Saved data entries
:::

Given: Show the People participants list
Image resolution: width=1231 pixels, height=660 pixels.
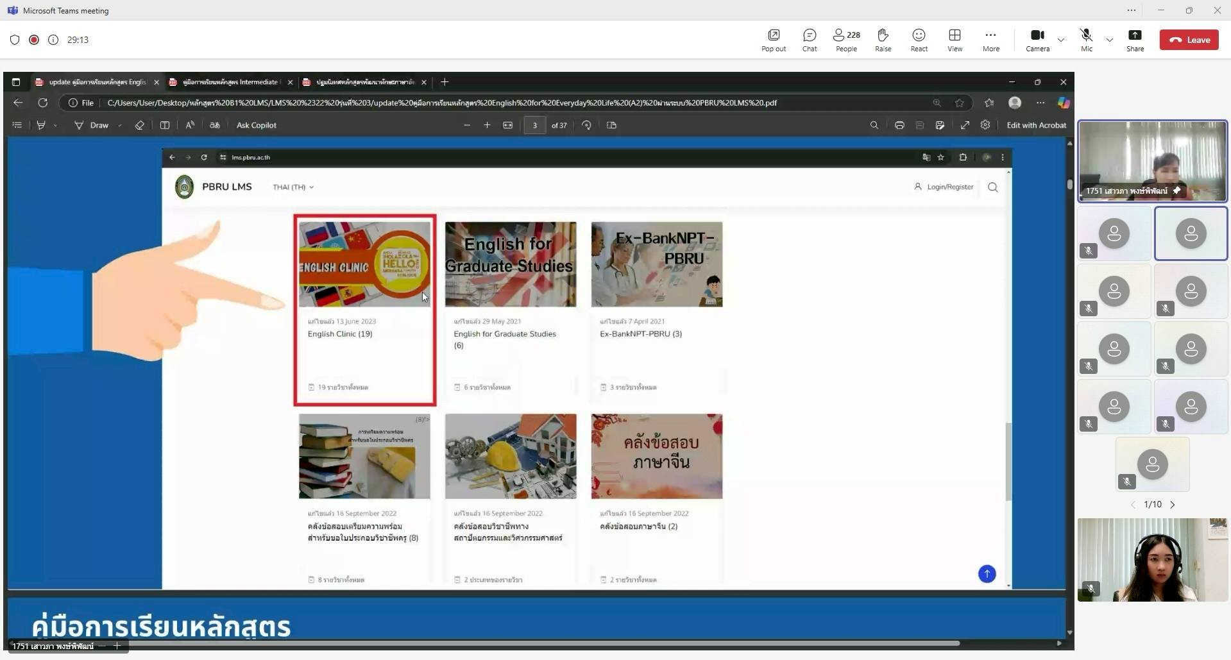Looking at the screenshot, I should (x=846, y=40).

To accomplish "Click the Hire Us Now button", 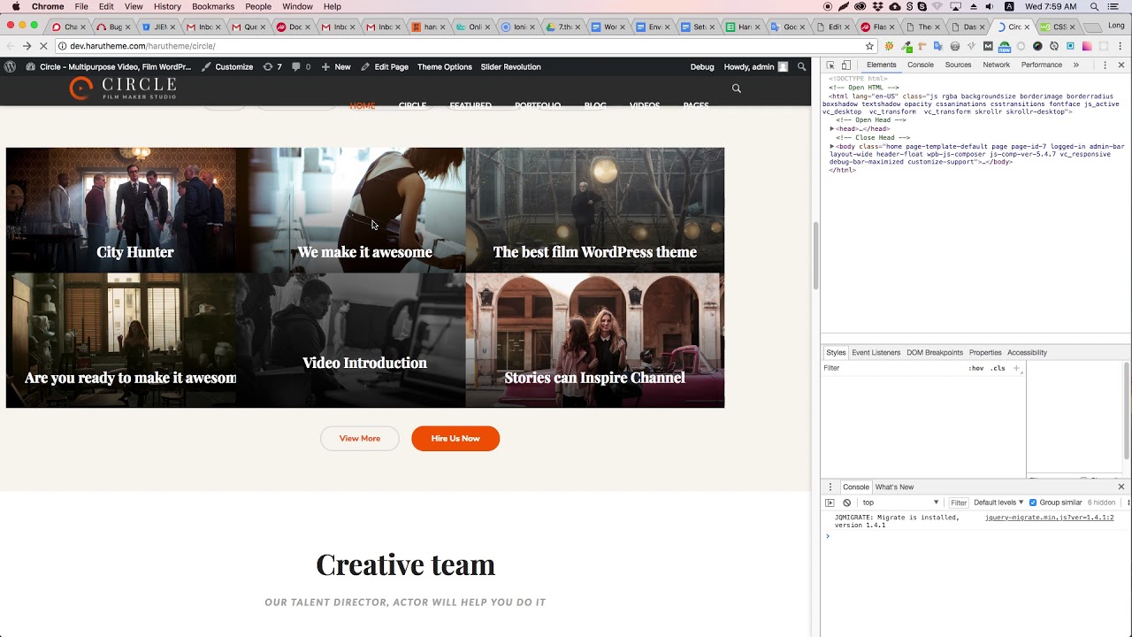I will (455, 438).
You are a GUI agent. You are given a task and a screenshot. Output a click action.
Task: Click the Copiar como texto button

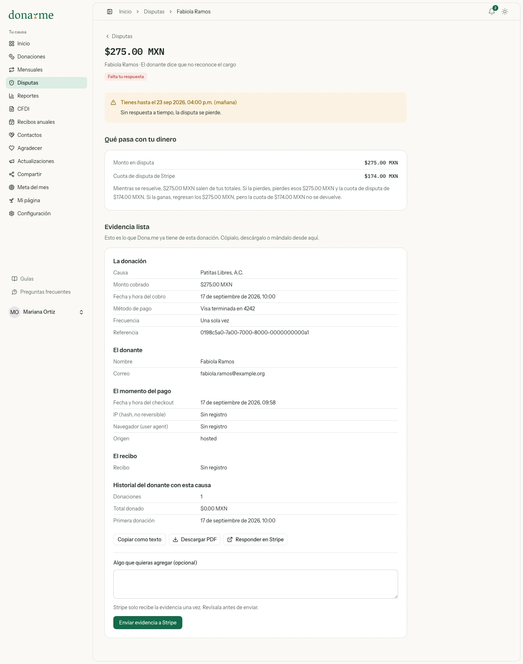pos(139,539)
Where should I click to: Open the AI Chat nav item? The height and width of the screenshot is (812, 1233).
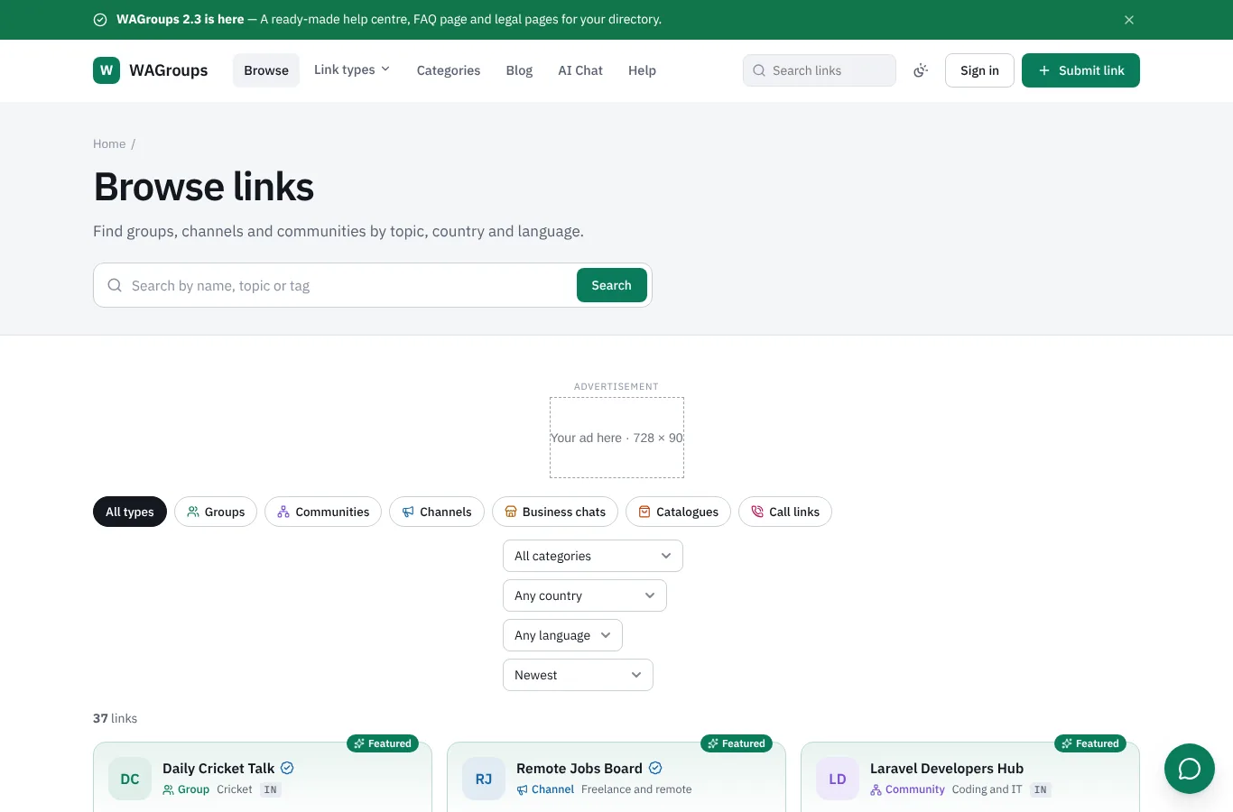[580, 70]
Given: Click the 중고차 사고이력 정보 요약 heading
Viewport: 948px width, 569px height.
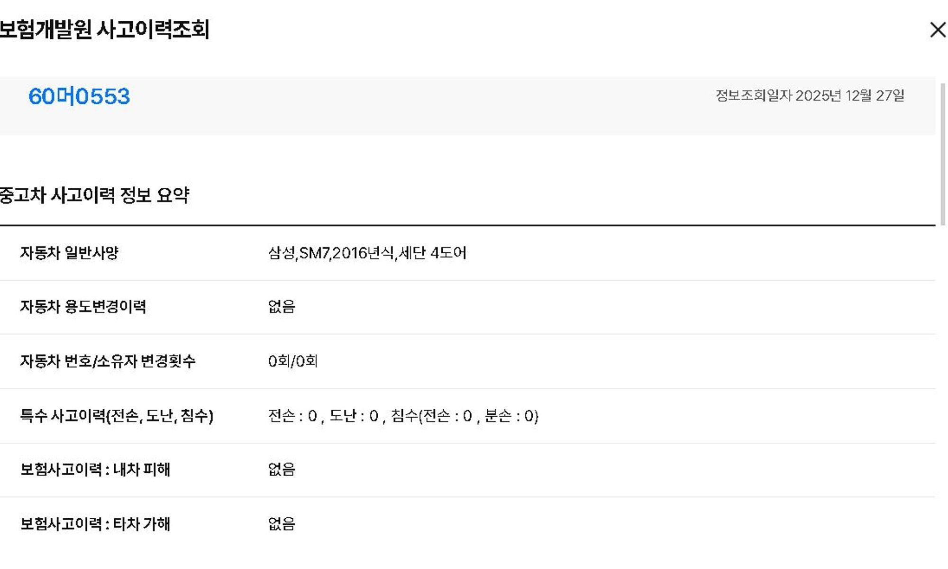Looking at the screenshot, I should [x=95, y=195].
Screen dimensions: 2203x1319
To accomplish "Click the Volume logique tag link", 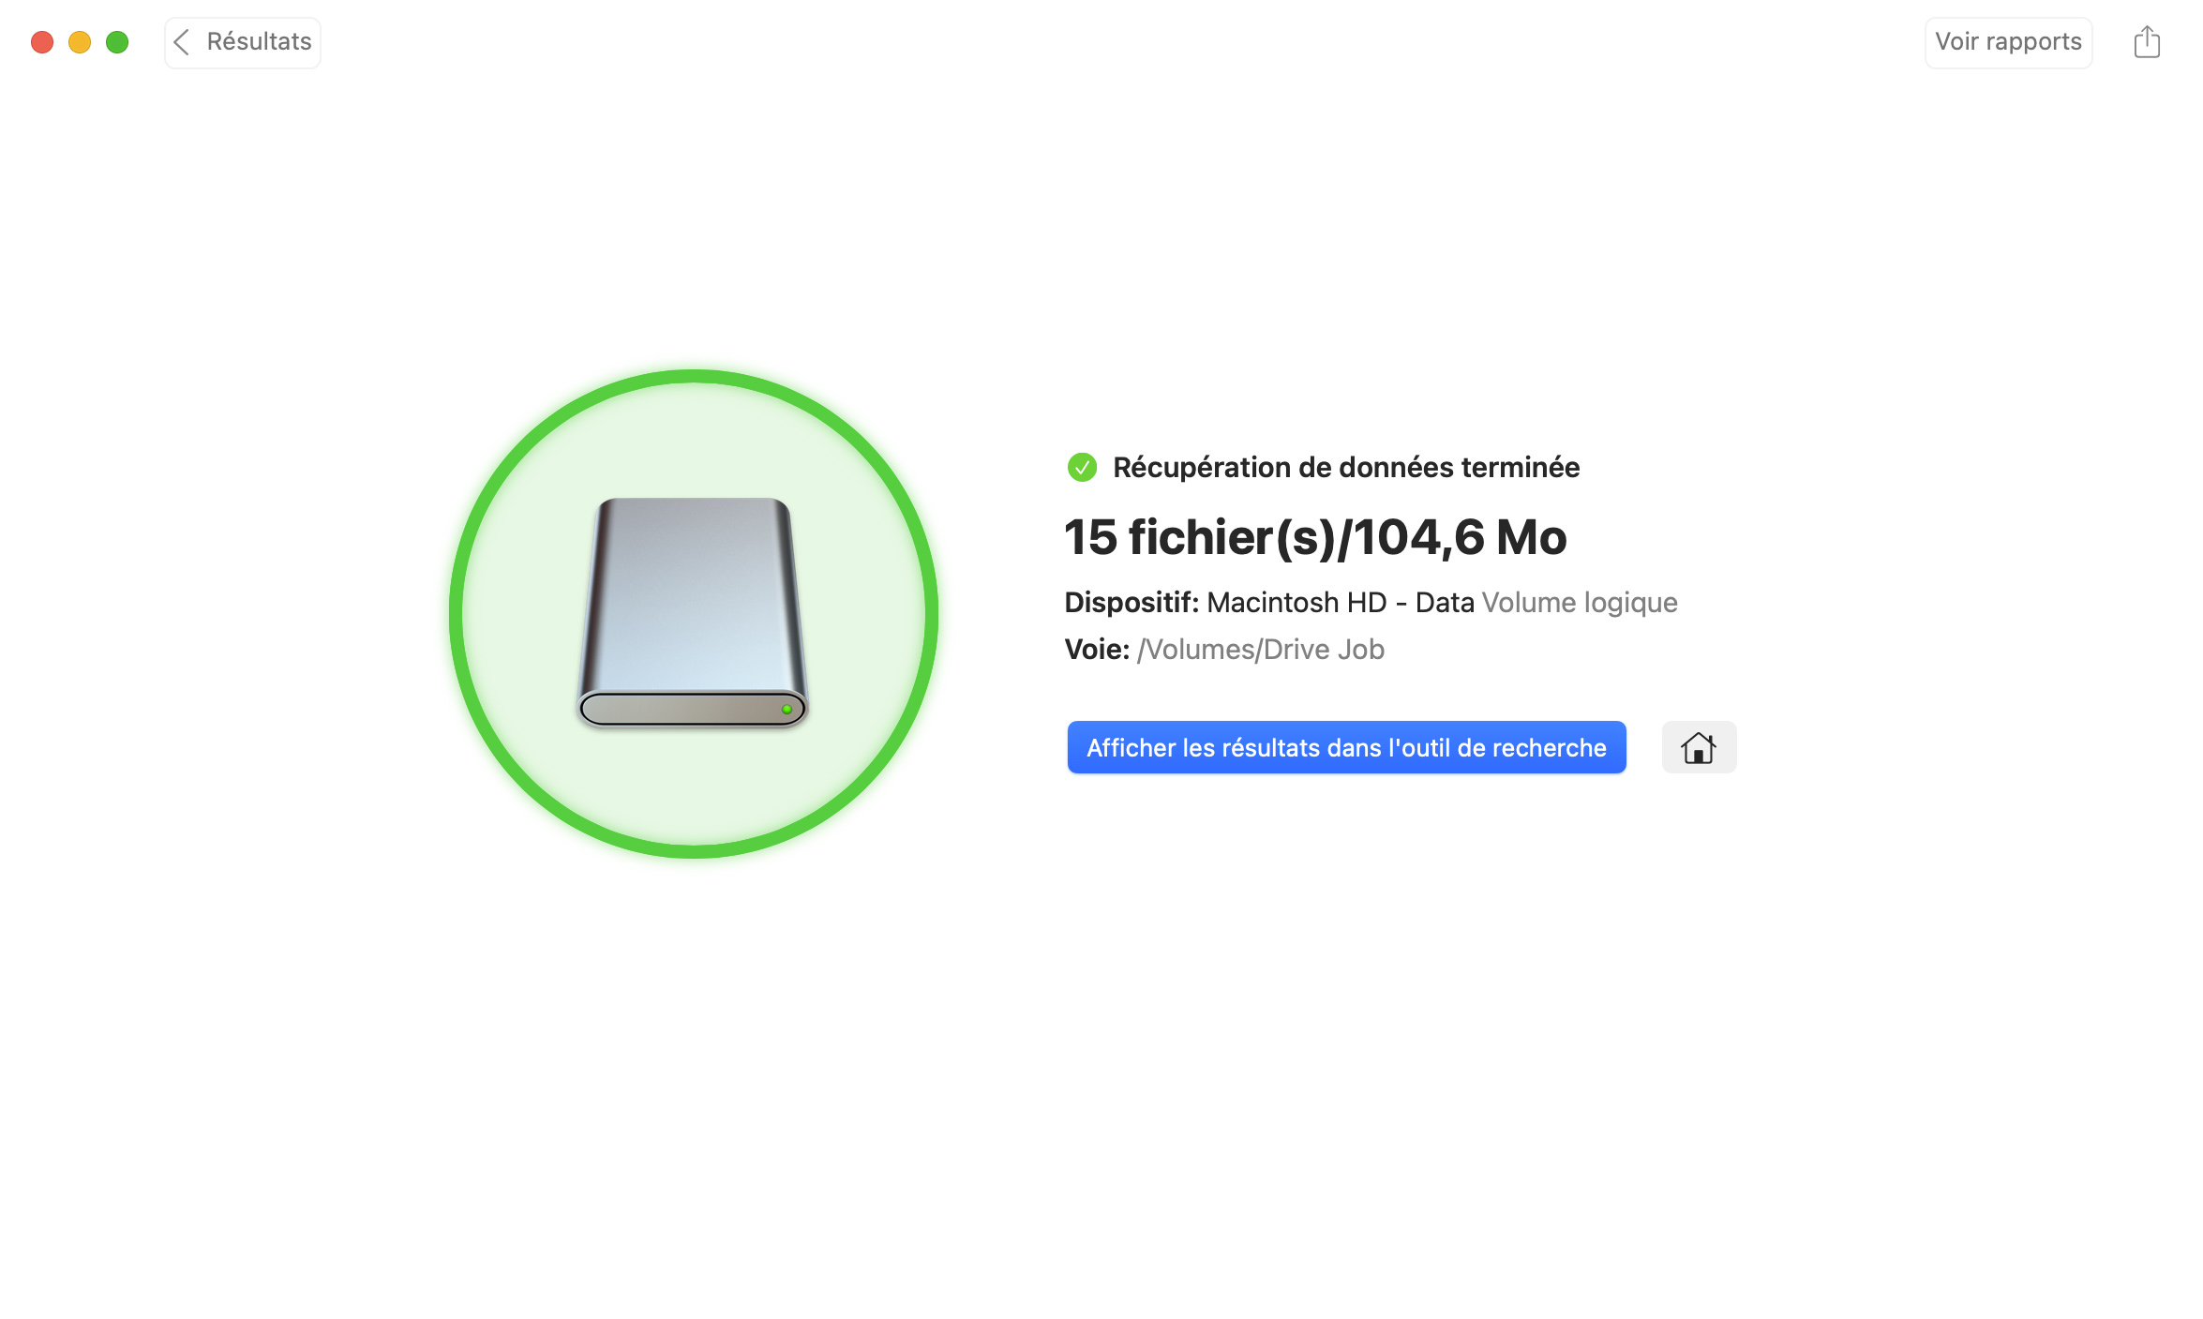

:::

→ **What to work on**
Using the records above, copy exactly and only the lines from the line with "Screen dimensions: 2203x1319" through the end, both included; leave every picture out.

→ **Written reply**
Screen dimensions: 2203x1319
To accomplish "Click the Volume logique tag link", 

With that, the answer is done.